法務省PT「今後の外国人の受け入れについて」

法務省「今後の外国人の受入れに関するプロジェクトチーム」(主査:河野太郎法務副大臣)が、「今後の外国人の受入れについて」と題する以下のような考え方を中間的にまとめ、法務省HP http://www.moj.go.jp/NYUKAN/nyukan51.html で、意見を募集しているようです。

<考え方の基本>
(全文は http://www.moj.go.jp/NYUKAN/nyukan51-1.pdf )
( 1 ) 外国人の受入れを拡大しつつ,中長期的な在留外国人(特別永住者を除く)数の上限を総人口の3%に設定する。
( 2 ) 諸外国との人的交流をさらに推進するため,短期滞在による外国人観光客の大幅な増加を促進すると共に,留学の対象となる高等教育制度の改善やワーキングホリデー制度等の拡大を図る。
韓国や米国等人的交流の活発な国との間の人の往来の更なる円滑化を図る。
( 3 ) 外国人労働者の受入れに関しては,女性,高齢者の活用やニート,フリーター対策など国内対策を尽くした上で,なお労働者の確保が困難で,その確保が我が国経済社会の発展に資すると考えられる分野について,労働者の質を維持しつつ,受入れの拡大を図る。
その際,現行制度において,実質低賃金労働者の確保として利用されているもの(研修・技能実習生や日系人の受入れ制度)については政策・制度を変更する。
( 4 ) 外国人労働者の受入れの拡大に当たっては,現行よりさらにきめ細かな在留管理の制度を構築する。
( 5 ) 外国人労働者の受入れ企業に関しては,外国人労働者に対して他の日本人被雇用者と同等の賃金及び社会保障に関する処遇を行うことを義務付けるとともに,外国人労働者の受入れに伴う社会的コストの一部について応分の負担を求める。外国人労働者への対応が十分に行われていないと認められる企業に対しては厳格な対応を行う。

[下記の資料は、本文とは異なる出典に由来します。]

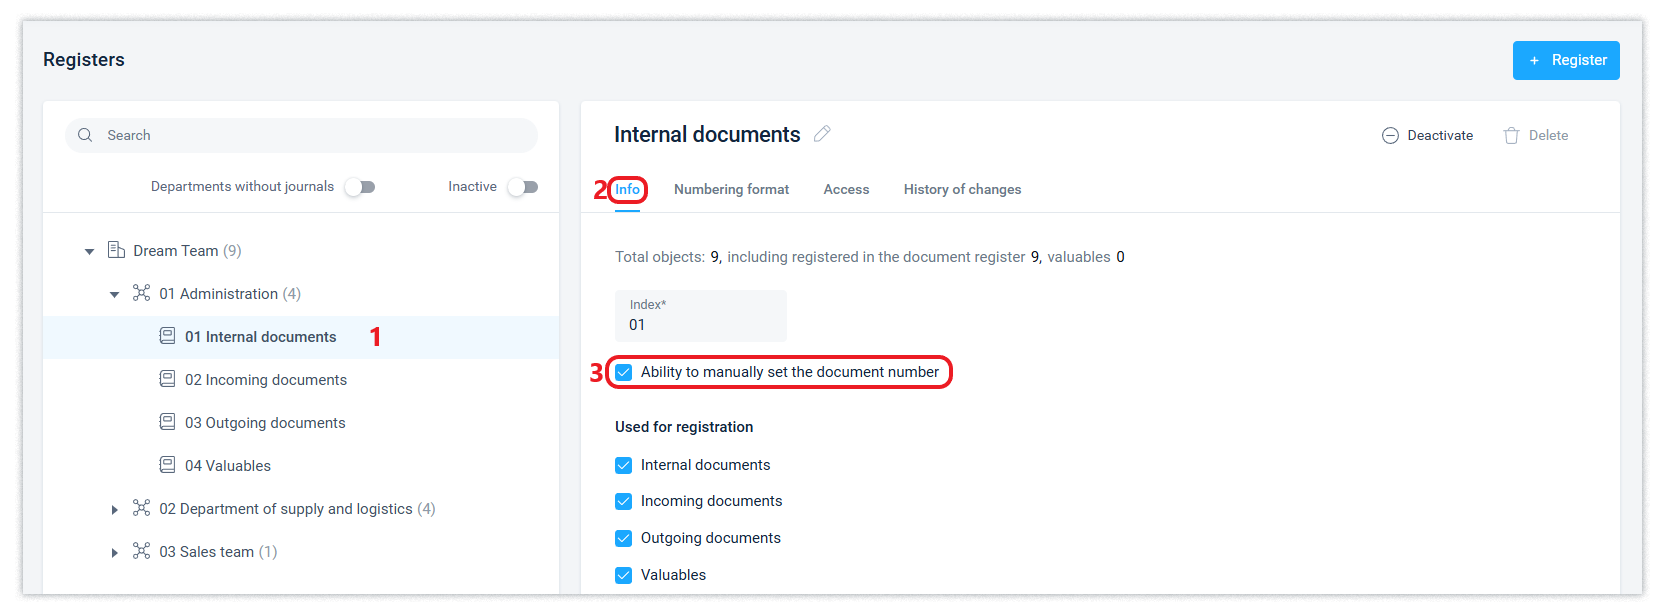Click the Index input field
The height and width of the screenshot is (615, 1664).
click(700, 324)
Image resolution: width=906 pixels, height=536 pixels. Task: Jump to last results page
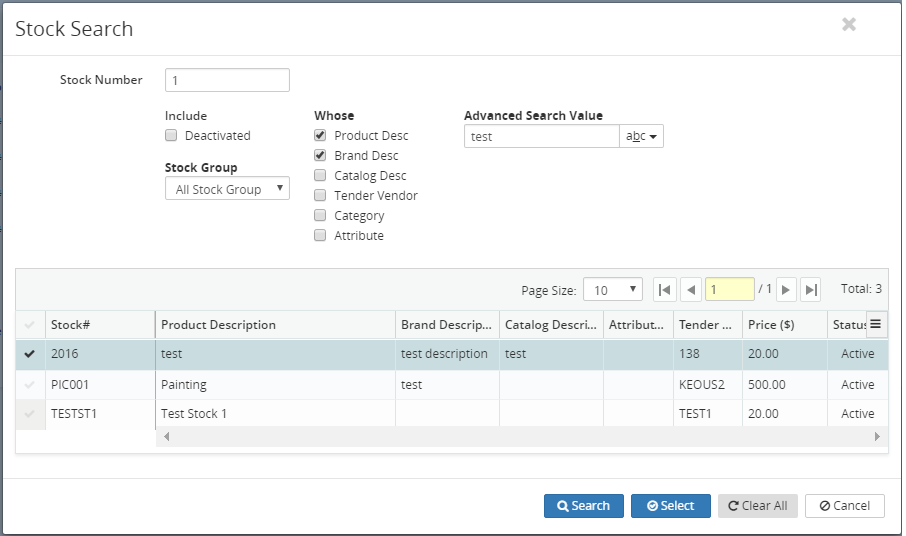pyautogui.click(x=811, y=290)
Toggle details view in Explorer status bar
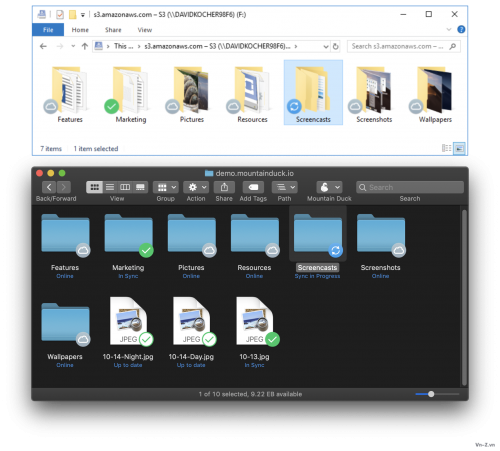Viewport: 500px width, 451px height. [446, 148]
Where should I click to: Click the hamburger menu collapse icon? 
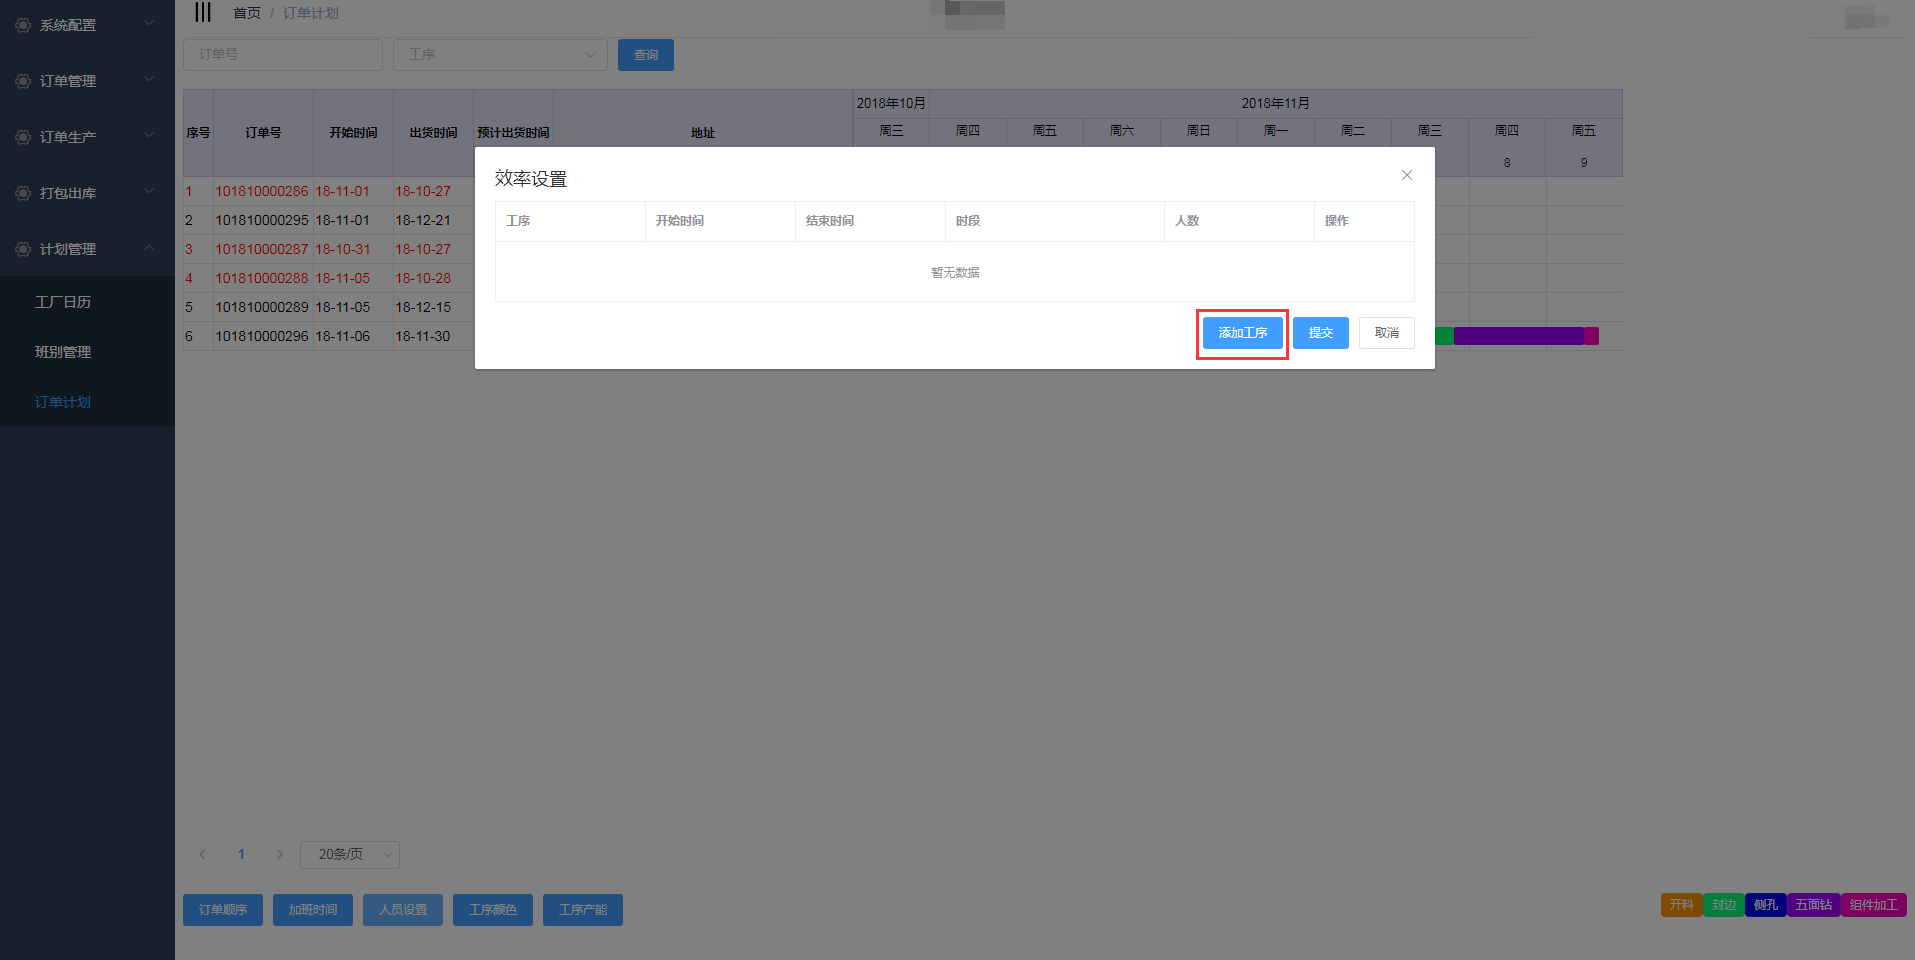pyautogui.click(x=203, y=12)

(6) 外国人労働者の生活環境の整備に資するため,外国人労働者本人に対しても子弟に義務教育を受けさせること等,日本人と合理的に同等な義務を果たすことを徹底する。
( 7 ) 日本社会の多様化に資するよう,在留外国人の国籍の多様化について配慮し,特定の国に偏らないよう努める。
( 8 ) 出入国管理手続の合理化・効率化を図る。